— What this task involves —
From the entries that follow, copy exactly the lines beginning at the line holding "This screenshot has width=868, height=459." and continuing through the line holding "Click the sidebar vertical scrollbar".

Records provided START

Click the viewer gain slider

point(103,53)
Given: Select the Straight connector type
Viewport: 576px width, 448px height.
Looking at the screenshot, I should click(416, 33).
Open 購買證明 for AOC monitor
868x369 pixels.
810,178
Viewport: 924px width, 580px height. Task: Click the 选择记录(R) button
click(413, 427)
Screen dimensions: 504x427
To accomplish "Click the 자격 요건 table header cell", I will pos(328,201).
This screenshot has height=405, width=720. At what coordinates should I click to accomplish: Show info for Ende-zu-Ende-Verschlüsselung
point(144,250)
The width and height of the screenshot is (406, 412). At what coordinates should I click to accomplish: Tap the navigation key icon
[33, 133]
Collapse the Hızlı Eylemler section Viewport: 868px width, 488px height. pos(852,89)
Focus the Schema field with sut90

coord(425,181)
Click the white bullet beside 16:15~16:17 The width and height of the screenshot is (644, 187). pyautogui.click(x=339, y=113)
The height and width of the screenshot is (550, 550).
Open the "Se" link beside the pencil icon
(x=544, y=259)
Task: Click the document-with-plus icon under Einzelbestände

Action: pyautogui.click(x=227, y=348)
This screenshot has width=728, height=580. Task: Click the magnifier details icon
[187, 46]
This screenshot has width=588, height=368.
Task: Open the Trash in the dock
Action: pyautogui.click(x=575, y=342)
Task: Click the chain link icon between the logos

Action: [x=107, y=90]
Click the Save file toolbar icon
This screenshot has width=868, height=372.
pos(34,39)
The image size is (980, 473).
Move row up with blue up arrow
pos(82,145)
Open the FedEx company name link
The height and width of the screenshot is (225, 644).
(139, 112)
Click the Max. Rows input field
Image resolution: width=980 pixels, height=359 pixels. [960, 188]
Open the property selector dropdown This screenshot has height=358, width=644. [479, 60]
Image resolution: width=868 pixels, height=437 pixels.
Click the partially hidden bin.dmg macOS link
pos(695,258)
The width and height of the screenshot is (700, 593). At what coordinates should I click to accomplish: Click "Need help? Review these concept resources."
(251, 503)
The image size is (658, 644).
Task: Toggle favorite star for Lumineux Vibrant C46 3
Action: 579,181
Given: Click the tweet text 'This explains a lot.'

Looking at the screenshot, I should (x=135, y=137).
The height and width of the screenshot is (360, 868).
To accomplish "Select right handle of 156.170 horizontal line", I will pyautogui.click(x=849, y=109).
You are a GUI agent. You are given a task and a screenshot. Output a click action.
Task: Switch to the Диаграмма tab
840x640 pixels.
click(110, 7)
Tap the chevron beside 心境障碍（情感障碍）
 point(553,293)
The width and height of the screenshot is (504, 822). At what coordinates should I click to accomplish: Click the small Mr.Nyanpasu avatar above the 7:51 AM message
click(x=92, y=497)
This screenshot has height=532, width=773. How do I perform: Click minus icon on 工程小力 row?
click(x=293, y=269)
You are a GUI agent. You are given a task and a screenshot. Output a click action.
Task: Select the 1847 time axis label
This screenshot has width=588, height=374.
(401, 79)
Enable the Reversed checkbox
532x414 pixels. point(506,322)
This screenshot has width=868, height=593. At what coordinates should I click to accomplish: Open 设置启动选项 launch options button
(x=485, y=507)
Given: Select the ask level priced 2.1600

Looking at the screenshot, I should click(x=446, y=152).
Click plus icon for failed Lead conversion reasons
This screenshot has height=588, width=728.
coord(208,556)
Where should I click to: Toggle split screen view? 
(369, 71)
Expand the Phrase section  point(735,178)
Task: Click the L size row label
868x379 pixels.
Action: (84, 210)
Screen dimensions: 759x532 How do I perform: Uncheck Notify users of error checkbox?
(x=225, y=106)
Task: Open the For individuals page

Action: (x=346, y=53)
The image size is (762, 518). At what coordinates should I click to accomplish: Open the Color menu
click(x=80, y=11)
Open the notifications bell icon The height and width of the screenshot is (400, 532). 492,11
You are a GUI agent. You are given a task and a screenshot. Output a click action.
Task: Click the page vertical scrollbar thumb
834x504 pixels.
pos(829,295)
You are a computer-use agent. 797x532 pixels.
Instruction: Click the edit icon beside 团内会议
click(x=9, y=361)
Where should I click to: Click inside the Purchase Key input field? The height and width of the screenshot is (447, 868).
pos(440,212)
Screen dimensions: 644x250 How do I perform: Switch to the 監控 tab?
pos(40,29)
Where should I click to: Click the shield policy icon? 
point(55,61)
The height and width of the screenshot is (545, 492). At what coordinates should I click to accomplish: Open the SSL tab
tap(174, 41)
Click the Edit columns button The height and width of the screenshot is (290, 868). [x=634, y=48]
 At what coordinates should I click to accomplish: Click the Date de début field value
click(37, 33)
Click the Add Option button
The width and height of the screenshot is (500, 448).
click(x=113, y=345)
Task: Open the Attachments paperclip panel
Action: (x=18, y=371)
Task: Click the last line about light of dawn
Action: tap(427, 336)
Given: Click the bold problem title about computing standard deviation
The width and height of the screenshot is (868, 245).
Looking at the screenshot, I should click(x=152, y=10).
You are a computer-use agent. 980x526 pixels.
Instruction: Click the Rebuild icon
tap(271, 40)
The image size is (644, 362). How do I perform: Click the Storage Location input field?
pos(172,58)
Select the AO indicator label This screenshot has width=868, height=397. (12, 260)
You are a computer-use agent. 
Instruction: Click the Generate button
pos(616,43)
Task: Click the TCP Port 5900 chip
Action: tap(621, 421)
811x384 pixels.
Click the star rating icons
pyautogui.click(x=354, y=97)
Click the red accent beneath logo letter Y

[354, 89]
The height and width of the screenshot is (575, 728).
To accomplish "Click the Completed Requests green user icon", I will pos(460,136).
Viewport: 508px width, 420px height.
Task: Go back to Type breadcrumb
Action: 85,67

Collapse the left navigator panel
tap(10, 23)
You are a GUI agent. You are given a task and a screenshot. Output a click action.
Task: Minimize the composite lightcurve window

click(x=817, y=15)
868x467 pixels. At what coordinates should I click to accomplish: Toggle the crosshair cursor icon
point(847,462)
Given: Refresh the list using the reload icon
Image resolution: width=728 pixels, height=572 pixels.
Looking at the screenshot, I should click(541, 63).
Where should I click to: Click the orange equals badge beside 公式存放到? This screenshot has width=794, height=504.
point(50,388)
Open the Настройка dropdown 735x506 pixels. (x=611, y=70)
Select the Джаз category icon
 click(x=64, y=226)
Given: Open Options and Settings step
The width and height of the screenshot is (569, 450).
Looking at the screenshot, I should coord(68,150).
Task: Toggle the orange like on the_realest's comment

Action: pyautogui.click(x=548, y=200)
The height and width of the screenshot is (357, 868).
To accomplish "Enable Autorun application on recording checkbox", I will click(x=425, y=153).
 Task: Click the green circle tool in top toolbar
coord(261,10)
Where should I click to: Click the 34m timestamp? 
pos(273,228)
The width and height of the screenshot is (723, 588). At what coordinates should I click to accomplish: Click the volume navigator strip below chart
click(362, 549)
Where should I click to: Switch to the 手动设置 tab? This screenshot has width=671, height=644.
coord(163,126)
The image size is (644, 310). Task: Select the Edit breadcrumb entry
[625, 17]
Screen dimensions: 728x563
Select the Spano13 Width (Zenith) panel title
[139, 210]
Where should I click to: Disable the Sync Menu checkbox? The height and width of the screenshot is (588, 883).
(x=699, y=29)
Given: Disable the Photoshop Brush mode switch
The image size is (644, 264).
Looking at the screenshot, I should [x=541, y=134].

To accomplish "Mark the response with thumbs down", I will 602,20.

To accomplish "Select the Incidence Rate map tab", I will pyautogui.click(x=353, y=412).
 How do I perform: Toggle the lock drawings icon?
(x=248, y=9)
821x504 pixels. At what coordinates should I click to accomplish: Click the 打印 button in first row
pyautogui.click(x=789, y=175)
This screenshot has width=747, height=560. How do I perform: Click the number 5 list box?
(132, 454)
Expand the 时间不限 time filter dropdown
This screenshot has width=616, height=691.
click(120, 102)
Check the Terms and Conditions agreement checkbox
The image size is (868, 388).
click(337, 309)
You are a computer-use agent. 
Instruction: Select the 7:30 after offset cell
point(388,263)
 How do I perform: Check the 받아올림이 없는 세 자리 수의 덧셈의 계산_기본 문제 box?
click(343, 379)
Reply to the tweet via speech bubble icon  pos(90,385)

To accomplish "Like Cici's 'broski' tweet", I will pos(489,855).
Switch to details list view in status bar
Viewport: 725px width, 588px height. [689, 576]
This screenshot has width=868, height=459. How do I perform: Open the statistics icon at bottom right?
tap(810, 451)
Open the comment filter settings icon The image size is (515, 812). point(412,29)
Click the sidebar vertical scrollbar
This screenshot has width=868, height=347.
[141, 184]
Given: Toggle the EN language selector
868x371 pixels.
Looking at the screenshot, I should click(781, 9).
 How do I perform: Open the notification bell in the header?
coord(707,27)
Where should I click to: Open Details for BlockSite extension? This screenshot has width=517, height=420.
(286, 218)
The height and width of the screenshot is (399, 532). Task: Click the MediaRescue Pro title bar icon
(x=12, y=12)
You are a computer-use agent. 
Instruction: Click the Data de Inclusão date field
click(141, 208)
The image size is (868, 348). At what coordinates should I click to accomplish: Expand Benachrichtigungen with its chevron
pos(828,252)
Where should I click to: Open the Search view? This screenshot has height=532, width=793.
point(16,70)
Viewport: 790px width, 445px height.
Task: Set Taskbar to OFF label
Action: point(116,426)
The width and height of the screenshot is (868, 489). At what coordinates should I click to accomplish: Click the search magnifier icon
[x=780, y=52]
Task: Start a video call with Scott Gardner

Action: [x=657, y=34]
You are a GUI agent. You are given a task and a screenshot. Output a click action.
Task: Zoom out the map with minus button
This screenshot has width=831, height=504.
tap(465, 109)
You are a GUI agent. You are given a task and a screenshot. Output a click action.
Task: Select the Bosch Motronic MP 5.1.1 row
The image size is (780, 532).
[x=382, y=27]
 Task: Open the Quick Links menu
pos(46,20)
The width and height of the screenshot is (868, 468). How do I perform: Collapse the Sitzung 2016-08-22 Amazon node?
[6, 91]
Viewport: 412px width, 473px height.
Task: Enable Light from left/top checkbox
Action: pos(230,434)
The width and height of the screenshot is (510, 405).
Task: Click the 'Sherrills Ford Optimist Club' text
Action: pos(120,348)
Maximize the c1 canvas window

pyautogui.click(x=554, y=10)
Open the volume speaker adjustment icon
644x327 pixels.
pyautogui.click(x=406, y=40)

Records provided END

— Solution to this problem —
This screenshot has width=868, height=459. How do I perform: Open the statistics icon at bottom right?
tap(810, 451)
Open the comment filter settings icon The image size is (515, 812). point(412,29)
Click the sidebar vertical scrollbar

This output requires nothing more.